Comment on John Grisham, George R.R. Martin and more authors sue OpenAI for copyright infringement
Nahvi@lemmy.world 1 year agoThank you for the response. I am not sure I agree with your exact stance, but you make several compelling points along the way.
Using the Fair Use doctrine is definitely a good way to narrow down where the dividing line is. I think we can easily agree that making a GRRM specific AI to make derivative, non-parody, commercial works would definitely be on the wrong side of the line.
When I was picturing the bots, I was picturing something more along the lines of AI bots that had consumed all human literary works, or at the very least all modern English literary works.
ChatGPT write me a short story where the Main Character is a Magical Golem that follows the Three Laws of Isaac Asimov. It should be written in the style of a Greek Tragedy but set in Feudal Japan. The Main Character should be able to gain in magical power until he eventually attempts to break into the Heavens. There should be gods trying to interfere in his ascension but not in ways the MC cannot resolve.

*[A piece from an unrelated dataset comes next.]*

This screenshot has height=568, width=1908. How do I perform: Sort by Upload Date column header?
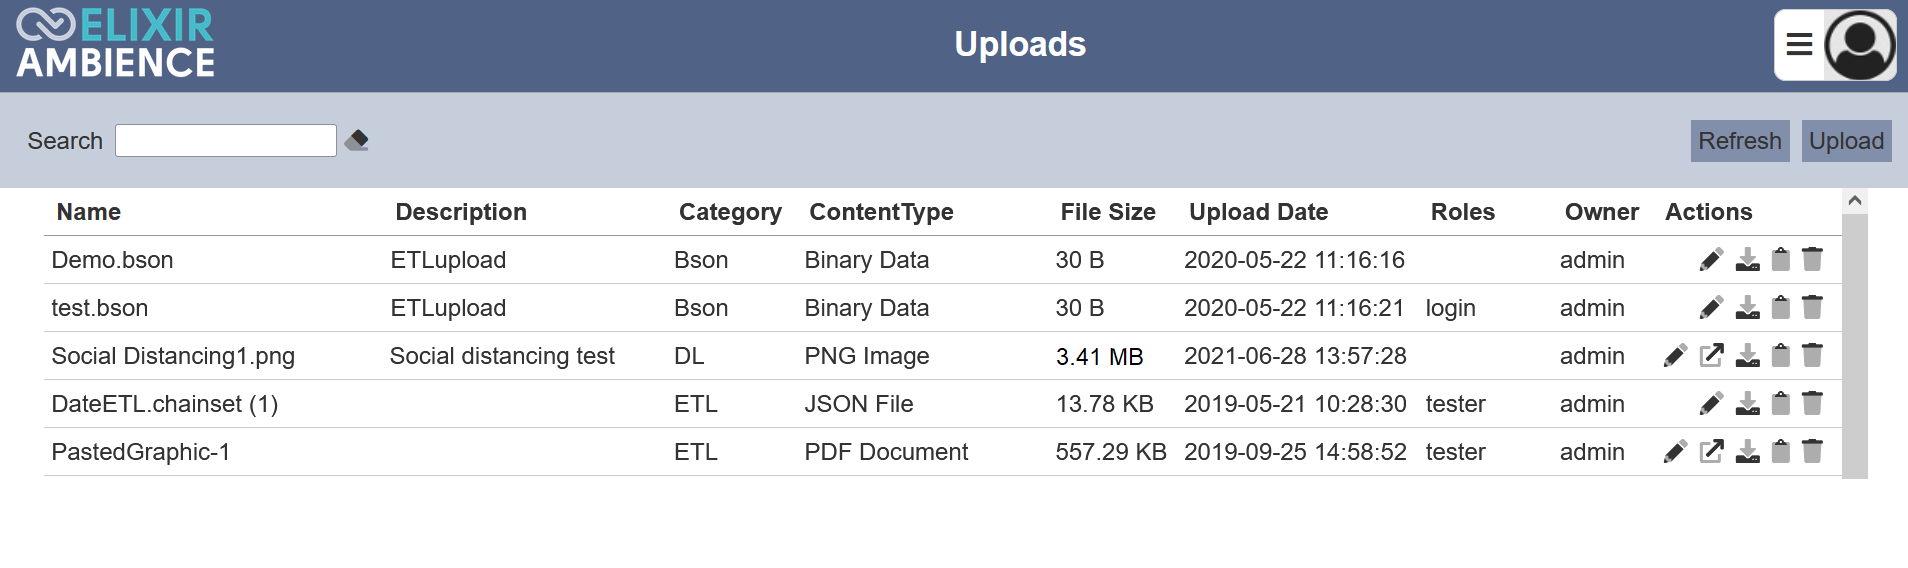[1258, 212]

Base the gods off of archetypes from Norse Mythology, but name them after characters from GRRM’s game of thrones based on similar personality types.

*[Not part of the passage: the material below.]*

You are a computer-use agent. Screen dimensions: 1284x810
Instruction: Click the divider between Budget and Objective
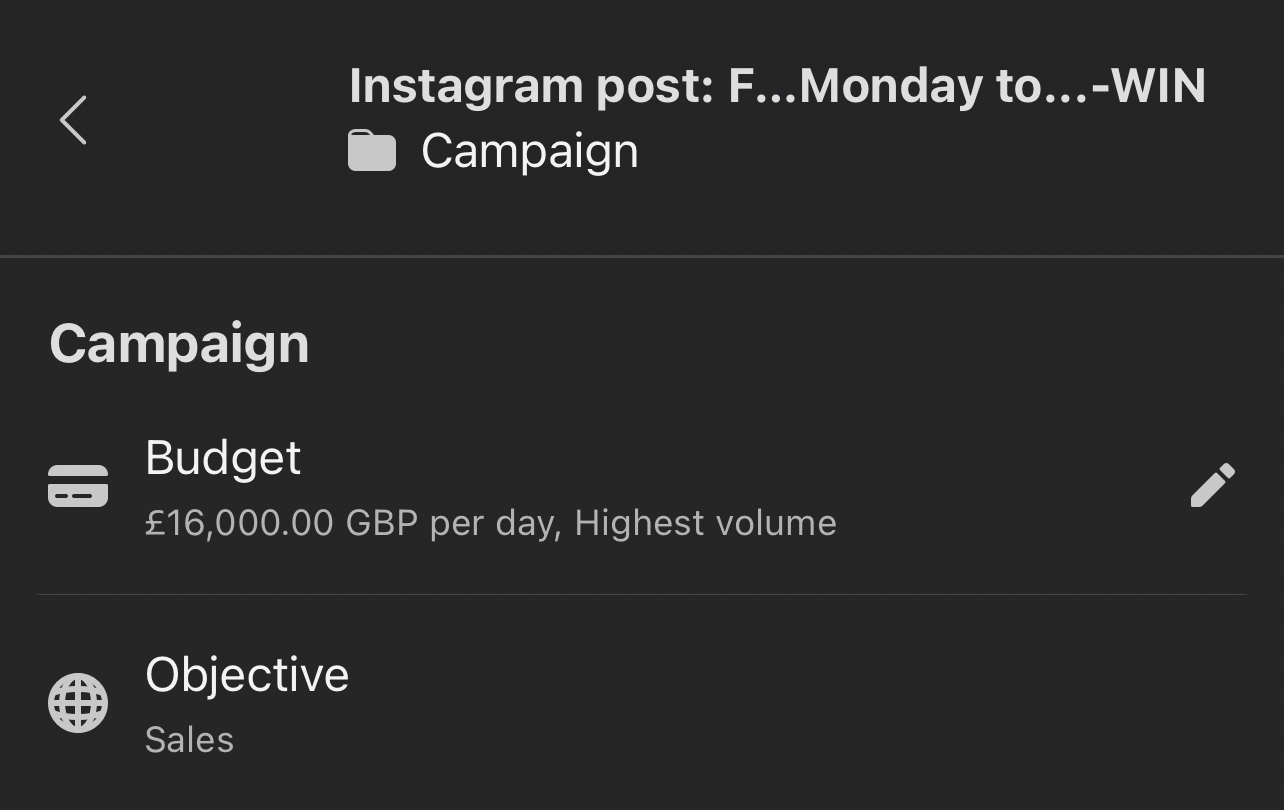click(642, 595)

Such a work would both be wholly derivative and yet wholly unique. Despite swiping GRRM’s unique names this work should be perfectly fine in my mind.
FireTower@lemmy.world 1 year ago
I see what you’re getting at but I feel that once we get past the GRRM specific example some of the same issues still remain.
For example if it was instead a GRRM & JK Rowling and wrote in a style of the two in my eyes it hasn’t escaped the problem of the GRRM AI it’s compounded them by adding one more author who’s works is being used. Then we could extrapolate that out to it’s true scale where it uses most written literature (although some presumably pub domain).
I just see it as if doing it to one person’s work is wrong doing to two people’s work aught to be twice as bad.